— What the task requires —
When a line in the data below includes "computer", pick it out and copy it.

— Records supplied —
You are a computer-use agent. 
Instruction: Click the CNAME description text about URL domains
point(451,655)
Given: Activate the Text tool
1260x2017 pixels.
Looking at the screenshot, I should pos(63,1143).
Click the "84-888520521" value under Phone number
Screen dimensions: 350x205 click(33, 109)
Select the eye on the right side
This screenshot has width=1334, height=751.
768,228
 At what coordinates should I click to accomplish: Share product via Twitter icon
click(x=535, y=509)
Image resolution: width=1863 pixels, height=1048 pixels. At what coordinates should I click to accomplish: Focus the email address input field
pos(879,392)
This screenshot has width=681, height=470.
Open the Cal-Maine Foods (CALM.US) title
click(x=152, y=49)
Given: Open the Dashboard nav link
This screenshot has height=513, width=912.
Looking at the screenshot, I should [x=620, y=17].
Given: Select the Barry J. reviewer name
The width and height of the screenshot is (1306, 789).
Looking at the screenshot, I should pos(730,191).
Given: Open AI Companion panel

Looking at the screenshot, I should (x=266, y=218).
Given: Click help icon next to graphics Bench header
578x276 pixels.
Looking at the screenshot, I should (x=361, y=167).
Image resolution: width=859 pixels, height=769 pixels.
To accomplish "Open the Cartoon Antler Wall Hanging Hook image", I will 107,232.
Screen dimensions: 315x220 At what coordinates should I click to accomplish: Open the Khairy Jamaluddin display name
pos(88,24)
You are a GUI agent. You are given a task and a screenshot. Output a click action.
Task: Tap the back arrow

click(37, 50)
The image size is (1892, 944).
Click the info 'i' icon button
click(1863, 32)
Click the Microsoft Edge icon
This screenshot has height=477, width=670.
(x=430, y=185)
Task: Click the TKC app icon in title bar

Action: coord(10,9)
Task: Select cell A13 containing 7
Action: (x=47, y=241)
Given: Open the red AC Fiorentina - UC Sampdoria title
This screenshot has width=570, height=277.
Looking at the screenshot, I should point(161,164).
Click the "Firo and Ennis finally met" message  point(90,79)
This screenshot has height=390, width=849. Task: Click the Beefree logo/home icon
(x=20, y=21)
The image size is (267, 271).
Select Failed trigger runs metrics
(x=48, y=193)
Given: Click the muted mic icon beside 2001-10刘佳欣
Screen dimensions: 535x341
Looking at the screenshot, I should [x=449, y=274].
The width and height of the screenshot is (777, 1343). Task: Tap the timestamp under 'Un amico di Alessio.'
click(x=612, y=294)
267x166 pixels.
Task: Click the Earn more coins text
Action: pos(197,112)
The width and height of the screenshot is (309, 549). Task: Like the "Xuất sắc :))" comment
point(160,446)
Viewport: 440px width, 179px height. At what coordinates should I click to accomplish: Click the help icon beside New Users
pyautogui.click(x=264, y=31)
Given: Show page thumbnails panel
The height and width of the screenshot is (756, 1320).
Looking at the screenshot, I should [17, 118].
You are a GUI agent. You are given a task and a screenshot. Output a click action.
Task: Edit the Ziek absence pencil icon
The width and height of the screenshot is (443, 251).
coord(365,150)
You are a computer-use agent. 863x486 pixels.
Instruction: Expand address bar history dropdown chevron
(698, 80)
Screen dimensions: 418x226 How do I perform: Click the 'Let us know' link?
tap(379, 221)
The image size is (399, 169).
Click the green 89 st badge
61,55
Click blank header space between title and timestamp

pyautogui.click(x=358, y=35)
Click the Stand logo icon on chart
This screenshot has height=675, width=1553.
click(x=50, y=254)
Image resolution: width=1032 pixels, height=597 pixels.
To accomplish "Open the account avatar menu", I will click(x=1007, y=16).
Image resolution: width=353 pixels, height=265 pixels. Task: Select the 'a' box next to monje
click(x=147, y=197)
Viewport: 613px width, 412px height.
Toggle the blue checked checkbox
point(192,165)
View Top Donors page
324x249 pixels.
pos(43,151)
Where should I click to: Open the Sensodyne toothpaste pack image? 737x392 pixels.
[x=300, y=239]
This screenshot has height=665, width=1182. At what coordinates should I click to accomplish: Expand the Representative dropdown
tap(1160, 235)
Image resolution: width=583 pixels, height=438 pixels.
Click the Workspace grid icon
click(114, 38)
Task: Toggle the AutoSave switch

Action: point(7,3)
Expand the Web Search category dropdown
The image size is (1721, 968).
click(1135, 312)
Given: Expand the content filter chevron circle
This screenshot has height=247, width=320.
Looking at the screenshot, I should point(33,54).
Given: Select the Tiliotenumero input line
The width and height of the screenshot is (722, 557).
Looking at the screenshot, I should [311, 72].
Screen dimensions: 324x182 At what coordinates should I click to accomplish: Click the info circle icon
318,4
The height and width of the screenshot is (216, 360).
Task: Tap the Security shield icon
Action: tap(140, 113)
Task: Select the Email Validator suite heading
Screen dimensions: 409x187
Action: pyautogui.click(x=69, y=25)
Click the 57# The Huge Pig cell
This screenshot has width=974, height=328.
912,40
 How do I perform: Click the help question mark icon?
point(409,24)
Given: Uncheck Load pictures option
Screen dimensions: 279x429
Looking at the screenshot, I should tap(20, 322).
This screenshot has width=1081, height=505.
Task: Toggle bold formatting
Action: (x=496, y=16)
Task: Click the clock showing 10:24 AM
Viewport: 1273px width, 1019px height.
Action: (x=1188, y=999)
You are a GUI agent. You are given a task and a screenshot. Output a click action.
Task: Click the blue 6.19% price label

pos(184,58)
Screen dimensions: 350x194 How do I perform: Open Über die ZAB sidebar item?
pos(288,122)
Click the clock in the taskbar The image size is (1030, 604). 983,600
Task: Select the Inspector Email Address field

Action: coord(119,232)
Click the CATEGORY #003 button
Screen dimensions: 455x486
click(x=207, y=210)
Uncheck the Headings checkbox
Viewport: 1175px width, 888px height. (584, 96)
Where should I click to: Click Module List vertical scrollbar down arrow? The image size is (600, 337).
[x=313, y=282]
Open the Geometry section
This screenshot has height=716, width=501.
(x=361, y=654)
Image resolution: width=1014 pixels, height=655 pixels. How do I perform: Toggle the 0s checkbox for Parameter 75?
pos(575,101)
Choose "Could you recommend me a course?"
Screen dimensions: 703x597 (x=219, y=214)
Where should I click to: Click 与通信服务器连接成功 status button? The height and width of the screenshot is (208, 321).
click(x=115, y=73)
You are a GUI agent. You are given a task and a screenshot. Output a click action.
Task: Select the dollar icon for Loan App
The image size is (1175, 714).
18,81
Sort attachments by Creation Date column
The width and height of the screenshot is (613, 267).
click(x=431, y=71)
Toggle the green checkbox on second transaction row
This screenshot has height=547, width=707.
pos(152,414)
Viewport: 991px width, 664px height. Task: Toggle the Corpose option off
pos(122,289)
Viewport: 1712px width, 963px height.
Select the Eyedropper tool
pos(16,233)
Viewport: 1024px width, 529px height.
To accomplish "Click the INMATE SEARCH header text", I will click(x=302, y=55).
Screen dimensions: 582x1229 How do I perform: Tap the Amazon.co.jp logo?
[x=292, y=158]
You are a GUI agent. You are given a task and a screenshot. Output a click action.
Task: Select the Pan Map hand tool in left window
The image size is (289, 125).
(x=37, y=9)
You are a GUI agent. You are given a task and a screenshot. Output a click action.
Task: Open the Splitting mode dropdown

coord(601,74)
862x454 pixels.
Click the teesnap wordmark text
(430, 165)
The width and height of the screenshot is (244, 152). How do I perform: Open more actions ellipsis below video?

— Written answer —
You are a computer-use agent. 
You are a computer-use agent. 863x486 pixels.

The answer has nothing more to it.